Extract specific byte offset using tshark

Question

I have a pcap of ICMP packets. I am trying to use tshark to extract the payload data so that I can extract a specific byte offset.

The tshark documentation is highly convoluted, especially for me, a beginner.

I've been searching around a lot and I'm trying to piece together a command for the purpose of my goal.

I can run the following command:

shark -r test.pcapng -Y icmp -z flow,icmp,network > output.bin

But it only outputs the packet list as it were shown in Wireshark.

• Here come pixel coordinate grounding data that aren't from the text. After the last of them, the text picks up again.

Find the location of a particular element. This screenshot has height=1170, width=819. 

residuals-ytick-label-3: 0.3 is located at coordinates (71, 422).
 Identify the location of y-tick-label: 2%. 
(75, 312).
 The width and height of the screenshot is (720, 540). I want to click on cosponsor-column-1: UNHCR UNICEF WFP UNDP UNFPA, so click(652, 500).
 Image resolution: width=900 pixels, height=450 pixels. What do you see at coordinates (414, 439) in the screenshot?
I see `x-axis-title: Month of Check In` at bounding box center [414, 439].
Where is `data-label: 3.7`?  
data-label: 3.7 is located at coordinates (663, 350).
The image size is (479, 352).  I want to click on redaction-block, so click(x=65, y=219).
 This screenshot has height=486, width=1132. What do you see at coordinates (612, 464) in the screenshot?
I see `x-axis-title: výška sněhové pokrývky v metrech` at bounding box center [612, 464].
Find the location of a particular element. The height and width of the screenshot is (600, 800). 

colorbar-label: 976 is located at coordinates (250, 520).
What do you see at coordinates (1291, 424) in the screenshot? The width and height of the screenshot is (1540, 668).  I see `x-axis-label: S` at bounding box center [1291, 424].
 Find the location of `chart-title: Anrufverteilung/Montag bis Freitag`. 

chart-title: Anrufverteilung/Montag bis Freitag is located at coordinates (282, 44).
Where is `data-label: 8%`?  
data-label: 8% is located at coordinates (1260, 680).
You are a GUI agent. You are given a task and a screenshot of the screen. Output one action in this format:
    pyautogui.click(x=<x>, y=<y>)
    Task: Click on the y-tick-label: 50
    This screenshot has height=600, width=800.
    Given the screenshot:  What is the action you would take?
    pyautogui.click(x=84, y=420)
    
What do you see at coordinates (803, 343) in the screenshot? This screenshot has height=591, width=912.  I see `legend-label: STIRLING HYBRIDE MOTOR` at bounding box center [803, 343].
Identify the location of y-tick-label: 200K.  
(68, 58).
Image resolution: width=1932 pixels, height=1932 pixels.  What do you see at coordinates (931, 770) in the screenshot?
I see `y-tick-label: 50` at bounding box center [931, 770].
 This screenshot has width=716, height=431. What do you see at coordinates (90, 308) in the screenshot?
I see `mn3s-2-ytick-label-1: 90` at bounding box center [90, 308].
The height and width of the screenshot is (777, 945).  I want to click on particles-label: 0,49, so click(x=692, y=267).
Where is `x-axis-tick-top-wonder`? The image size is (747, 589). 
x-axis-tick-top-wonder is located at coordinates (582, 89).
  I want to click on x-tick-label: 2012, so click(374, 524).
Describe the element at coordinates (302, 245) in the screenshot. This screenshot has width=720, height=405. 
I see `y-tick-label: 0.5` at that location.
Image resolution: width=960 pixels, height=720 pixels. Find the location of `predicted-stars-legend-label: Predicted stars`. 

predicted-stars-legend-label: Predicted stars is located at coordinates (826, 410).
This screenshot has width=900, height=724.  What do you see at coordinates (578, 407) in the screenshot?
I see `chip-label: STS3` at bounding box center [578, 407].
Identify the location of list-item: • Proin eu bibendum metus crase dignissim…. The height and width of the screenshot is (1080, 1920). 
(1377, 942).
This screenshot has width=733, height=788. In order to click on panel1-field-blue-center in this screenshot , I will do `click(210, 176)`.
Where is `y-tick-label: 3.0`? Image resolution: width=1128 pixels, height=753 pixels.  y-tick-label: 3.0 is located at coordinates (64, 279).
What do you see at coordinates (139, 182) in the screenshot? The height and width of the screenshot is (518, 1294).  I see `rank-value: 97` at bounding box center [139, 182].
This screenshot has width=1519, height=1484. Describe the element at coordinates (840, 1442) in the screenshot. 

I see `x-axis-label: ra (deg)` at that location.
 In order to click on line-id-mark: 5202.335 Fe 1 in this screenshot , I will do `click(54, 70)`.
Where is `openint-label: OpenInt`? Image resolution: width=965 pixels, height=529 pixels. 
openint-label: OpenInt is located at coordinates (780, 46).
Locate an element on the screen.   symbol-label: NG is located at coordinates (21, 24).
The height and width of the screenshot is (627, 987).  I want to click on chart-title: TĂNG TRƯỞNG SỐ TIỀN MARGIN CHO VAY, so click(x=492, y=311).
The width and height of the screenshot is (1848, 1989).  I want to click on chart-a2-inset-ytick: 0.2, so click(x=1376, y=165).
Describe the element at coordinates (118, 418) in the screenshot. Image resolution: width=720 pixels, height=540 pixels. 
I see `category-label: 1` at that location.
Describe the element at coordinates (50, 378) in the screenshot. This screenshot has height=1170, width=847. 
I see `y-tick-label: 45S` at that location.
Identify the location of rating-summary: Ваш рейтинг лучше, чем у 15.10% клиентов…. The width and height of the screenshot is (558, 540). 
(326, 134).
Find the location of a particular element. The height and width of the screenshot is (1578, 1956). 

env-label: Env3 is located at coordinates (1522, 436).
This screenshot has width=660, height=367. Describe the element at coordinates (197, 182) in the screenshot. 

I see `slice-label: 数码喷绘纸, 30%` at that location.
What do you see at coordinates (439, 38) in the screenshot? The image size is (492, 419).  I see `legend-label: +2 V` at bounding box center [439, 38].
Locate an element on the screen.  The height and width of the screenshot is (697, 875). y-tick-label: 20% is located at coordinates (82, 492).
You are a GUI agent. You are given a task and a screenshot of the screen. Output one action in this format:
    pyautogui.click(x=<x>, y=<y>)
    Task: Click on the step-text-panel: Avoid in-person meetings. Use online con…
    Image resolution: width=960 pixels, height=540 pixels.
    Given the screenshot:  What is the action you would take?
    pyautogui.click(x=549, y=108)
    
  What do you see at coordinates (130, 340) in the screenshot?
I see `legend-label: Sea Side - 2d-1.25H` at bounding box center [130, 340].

For example, I am trying to extract the following byte offset from each packet (offset 22):

How would I go about extracting a specific byte offset with tshark?

EDIT:

Issuing the following command only returns a portion of the payload data, how can I get all of it?

tshark -r test.pcapng -Y "frame.number == 13" -T fields -e data -w output.bin

Answer 1

I've provided an answer over at https://ask.wireshark.org/question/14795/extract-specific-byte-offset-using-tshark/, but for convenience, I'll summarize the 2 possible solutions I provided here. In a nutshell:

1. The highlighted byte in the image appears to be the TTL field of the IP header. If that's the field you're interested in, you can obtain it via:

   tshark -r test.pcapng -Y "frame.number == 13" -T fields -e ip.ttl -w output.bin
   

2. If you're looking for a more general solution to print the 22nd byte of the packet, regardless of whether it's the ip.ttl field or not, then you can use a solution such as:

   tshark -r test.pcapng -Y "frame.number == 13" -x -w output.bin | grep "^0010" | cut -d ' ' -f 9
   

The 2nd solution above also illustrates how you can dump all the bytes; it's done using tshark's -x option.